"Termite art, be it tapeworm, moss or fungus, has the peculiarity of progressing by attacking its own constraints, usually leaving only signs of devouring, industrious and disorderly activity in its wake".
White Elephant Art vs. Termite Art, Manny Farber, Film Culture, no. 27 (Winter 1962-63).
https://youtube.com/shorts/MPBnqPo5m50?si=-unaui2ipmbo2_yp
Acting through parasitation, telescoping, fantasy, friction, counter-meaning or friendship, La morsure des termites attempts a speculative rereading of art history seen through the prism of graffiti. Graffiti is not a subject or an aesthetic, but an experience, an attitude, an imaginary, an underground thought. An experience of illegality and broken windows, of the wandering of bodies in motion, an attraction to perspectives without light, a romanticism of vandalism that cares for things as much as it damages them, a fascination with visible or invisible languages that confront the precarious matter of reality, shaping themselves with it while transforming it.

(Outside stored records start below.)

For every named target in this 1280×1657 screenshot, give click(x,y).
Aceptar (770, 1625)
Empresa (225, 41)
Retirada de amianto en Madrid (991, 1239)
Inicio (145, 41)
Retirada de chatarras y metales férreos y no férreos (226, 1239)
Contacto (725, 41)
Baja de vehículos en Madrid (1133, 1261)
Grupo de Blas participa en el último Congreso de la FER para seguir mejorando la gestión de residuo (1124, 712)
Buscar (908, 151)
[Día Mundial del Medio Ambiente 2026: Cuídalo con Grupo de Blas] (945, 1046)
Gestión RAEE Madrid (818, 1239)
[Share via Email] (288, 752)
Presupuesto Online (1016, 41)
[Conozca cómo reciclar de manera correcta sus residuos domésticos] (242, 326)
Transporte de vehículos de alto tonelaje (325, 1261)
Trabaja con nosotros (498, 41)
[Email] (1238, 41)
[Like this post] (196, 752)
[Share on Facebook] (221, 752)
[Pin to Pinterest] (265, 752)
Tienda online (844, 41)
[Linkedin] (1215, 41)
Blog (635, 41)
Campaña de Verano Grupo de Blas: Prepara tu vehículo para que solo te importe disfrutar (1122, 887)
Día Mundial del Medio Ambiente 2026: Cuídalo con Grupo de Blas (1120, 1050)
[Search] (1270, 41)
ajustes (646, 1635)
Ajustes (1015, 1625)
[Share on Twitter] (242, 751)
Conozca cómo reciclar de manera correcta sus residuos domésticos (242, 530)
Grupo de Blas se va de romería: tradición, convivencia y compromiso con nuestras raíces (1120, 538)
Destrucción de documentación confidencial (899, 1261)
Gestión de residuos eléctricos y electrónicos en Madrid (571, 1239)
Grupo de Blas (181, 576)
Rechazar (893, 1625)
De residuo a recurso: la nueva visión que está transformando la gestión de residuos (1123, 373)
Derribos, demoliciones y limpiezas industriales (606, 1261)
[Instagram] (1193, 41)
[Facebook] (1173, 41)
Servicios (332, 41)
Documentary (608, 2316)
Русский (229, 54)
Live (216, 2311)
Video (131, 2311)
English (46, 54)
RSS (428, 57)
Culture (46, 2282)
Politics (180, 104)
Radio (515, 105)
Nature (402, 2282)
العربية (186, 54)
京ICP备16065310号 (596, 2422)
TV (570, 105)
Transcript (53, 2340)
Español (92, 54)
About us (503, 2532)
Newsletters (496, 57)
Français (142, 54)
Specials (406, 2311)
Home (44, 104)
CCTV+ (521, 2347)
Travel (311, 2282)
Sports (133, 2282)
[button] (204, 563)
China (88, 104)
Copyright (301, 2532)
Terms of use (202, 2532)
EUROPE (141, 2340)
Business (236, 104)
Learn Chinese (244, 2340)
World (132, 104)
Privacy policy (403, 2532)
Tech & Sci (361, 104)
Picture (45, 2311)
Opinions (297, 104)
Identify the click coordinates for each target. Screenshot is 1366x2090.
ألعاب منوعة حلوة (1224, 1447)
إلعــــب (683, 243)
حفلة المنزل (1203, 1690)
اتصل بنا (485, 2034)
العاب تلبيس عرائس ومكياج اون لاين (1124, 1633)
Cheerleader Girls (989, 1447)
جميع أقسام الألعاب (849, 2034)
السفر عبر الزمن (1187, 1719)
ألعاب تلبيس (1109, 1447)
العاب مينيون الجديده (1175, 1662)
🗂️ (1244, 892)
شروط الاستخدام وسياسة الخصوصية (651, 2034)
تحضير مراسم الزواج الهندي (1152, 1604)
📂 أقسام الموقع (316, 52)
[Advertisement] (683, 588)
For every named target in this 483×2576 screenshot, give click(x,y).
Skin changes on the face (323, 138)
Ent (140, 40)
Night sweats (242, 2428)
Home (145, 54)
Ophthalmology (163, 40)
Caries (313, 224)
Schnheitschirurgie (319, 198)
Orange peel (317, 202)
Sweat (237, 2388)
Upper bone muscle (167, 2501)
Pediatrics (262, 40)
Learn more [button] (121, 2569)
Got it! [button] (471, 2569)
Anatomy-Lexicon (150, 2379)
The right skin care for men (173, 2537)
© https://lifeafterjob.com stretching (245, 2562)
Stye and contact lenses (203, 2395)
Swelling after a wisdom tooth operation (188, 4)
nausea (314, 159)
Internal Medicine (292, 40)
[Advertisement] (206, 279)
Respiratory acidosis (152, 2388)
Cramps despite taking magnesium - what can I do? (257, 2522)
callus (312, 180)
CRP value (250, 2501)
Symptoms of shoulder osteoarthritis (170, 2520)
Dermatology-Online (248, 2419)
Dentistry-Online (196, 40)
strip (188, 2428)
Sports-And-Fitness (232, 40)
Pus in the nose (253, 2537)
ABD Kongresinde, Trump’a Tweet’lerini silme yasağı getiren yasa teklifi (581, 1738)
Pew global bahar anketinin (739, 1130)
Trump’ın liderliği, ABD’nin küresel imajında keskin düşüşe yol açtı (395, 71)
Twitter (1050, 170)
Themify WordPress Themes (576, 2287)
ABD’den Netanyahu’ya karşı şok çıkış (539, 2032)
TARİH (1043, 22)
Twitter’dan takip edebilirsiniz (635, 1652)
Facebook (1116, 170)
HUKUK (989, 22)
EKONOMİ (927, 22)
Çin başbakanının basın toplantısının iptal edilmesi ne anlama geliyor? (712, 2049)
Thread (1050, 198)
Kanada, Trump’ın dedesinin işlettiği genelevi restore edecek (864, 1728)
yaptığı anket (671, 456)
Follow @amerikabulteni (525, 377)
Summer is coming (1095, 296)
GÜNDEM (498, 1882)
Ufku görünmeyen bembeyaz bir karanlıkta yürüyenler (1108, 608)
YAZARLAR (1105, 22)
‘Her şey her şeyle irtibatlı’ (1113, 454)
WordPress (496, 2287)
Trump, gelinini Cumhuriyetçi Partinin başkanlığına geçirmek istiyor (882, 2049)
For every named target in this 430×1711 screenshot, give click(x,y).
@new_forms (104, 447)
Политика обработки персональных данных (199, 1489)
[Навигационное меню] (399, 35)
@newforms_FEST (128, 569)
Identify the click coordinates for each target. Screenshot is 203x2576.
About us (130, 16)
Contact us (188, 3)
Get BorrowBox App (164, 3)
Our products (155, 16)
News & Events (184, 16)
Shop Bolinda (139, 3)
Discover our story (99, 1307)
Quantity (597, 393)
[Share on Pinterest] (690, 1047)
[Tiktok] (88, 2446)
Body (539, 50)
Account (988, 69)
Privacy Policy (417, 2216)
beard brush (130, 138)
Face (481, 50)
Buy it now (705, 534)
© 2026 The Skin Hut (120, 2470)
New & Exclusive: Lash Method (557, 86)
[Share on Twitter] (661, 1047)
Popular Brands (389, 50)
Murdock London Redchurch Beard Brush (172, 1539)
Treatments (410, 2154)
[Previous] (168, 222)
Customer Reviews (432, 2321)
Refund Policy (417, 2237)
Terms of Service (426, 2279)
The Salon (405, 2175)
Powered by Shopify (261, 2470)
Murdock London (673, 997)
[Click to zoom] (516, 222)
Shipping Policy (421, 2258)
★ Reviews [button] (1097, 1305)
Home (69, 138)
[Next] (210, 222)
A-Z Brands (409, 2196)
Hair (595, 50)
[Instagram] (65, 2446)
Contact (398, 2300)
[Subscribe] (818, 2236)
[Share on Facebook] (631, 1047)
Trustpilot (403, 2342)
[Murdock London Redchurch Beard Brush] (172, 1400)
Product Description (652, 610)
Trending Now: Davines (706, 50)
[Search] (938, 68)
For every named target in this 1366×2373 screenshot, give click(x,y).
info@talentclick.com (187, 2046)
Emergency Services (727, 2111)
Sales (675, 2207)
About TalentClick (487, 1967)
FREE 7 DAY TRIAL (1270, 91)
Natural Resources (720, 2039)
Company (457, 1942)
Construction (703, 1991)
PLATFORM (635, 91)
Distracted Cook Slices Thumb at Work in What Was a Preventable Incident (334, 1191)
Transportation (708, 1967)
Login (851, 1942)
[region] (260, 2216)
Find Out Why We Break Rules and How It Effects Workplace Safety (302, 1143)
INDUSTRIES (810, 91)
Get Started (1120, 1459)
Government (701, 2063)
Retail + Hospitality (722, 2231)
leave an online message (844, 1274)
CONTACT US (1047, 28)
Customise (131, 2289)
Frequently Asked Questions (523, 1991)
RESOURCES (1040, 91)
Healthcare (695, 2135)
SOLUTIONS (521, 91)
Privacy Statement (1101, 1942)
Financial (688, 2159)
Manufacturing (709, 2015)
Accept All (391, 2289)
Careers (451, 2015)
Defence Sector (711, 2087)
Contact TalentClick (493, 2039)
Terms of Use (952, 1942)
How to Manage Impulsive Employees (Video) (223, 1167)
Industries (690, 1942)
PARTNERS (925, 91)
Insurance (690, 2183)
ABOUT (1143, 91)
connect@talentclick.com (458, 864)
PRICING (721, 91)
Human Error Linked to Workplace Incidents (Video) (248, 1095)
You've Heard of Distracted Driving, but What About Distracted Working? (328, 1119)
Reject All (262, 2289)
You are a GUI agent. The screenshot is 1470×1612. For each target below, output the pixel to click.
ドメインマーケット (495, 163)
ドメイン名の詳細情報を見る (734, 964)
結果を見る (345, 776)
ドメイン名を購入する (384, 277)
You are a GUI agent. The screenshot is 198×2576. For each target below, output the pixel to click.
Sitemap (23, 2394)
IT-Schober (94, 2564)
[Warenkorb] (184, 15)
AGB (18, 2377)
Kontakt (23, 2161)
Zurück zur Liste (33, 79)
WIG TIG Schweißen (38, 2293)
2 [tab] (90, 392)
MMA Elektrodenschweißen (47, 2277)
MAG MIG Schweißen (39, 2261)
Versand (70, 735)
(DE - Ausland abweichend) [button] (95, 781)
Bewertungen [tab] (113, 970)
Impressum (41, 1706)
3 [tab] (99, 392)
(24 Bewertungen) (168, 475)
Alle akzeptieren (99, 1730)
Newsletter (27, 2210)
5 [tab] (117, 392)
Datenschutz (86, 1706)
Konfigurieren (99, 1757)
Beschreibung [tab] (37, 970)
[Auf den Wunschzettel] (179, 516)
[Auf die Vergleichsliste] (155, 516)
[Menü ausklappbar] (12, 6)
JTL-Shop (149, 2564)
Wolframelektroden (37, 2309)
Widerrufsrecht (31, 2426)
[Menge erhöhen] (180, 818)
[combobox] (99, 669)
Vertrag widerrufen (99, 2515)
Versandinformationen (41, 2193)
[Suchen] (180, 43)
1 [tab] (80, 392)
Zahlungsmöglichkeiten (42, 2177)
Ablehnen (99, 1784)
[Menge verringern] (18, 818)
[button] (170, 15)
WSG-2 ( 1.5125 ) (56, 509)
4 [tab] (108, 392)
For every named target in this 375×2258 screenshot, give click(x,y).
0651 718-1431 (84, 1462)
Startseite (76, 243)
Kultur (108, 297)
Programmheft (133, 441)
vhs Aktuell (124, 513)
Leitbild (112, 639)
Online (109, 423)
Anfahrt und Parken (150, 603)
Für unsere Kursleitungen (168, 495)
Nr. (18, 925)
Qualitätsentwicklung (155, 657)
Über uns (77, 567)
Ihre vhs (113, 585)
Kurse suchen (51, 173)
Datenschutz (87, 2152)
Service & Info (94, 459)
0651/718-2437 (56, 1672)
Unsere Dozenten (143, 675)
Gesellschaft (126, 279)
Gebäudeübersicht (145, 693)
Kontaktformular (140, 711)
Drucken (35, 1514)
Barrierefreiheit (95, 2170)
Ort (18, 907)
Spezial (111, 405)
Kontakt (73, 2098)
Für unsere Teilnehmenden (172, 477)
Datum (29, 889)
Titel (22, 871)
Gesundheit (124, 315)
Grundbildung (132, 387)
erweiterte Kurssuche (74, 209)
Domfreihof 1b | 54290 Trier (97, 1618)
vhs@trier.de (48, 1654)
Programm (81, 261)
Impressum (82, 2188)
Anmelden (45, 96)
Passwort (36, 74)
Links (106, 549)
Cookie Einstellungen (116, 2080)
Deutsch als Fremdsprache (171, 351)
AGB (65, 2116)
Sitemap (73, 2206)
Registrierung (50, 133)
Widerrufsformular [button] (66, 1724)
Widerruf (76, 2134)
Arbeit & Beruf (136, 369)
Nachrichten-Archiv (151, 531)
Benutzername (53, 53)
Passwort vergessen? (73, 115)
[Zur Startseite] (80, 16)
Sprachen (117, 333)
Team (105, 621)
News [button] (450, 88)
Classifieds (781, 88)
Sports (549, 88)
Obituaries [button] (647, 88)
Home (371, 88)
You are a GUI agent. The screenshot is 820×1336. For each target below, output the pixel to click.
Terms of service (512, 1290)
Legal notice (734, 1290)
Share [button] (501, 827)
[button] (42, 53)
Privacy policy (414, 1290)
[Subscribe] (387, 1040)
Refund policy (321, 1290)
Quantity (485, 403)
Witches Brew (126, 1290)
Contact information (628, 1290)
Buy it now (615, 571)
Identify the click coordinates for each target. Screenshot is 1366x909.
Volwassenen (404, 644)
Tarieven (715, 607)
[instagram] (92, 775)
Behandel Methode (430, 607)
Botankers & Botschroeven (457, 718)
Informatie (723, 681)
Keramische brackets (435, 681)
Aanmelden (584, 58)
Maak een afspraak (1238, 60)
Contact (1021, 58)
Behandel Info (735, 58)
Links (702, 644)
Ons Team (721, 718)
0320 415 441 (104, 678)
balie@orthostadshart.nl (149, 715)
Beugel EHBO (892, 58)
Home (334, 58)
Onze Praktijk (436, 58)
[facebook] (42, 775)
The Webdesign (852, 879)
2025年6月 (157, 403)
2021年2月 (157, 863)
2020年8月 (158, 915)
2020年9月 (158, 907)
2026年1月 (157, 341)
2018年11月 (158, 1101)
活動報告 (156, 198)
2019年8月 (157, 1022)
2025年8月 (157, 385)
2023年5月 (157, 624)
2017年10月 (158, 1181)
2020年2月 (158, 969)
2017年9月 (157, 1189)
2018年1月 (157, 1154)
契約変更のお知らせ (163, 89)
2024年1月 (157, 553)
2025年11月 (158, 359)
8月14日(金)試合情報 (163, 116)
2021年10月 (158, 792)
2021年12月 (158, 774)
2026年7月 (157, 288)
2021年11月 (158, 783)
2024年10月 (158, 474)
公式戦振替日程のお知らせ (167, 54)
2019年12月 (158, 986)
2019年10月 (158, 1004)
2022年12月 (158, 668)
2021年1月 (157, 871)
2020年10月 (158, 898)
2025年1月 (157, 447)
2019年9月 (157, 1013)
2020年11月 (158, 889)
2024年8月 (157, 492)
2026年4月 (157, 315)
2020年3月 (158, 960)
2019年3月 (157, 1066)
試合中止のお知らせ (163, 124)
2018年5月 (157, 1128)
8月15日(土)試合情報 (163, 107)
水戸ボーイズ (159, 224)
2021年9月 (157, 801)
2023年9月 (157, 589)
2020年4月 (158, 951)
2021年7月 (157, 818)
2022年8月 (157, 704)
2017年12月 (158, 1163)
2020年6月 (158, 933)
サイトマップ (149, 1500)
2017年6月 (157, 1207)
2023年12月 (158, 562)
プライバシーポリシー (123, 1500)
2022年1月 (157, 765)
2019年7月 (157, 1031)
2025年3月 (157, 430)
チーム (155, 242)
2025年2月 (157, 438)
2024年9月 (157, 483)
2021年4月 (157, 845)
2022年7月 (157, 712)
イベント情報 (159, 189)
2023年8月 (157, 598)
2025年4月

Combining and breaking with the Lasco project, which for the past 10 years has welcomed urban art into the secret spaces of the Palais de Tokyo, the exhibition provokes a fragmented, sometimes cryptic, dialogue between some fifty artists of varying degrees of recognition, if any at all. In an essay published in 1962, Manny Farber contrasts termite artists with white elephant artists. Termite artists express themselves in practices that are more difficult to grasp and manipulate.
Structurally conceived as an invisible city, in reference to Italo Calvino's work from which the exhibition borrows its title, we enter La morsure des termites as we would Tamara's city: through "streets bristling with signs sticking out of the walls", where "the eye sees not things but figures of things that signify other things".